-- PROVIDED DATA --
☆ ☆ ☆ ☆ ☆ ☆ ☆

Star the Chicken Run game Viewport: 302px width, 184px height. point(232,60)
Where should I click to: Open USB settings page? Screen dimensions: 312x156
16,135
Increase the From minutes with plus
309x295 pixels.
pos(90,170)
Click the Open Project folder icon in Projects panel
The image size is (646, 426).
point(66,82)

☆ ☆ ☆ ☆ ☆ ☆ ☆

-- AIM OF THE TASK --
What's needed is every entry, returned word for word.

-- RESULT FOR THIS TASK --
Star the Chicken Run game Viewport: 302px width, 184px height. point(232,60)
Where should I click to: Open USB settings page? Screen dimensions: 312x156
16,135
Increase the From minutes with plus
309x295 pixels.
pos(90,170)
Click the Open Project folder icon in Projects panel
The image size is (646, 426).
point(66,82)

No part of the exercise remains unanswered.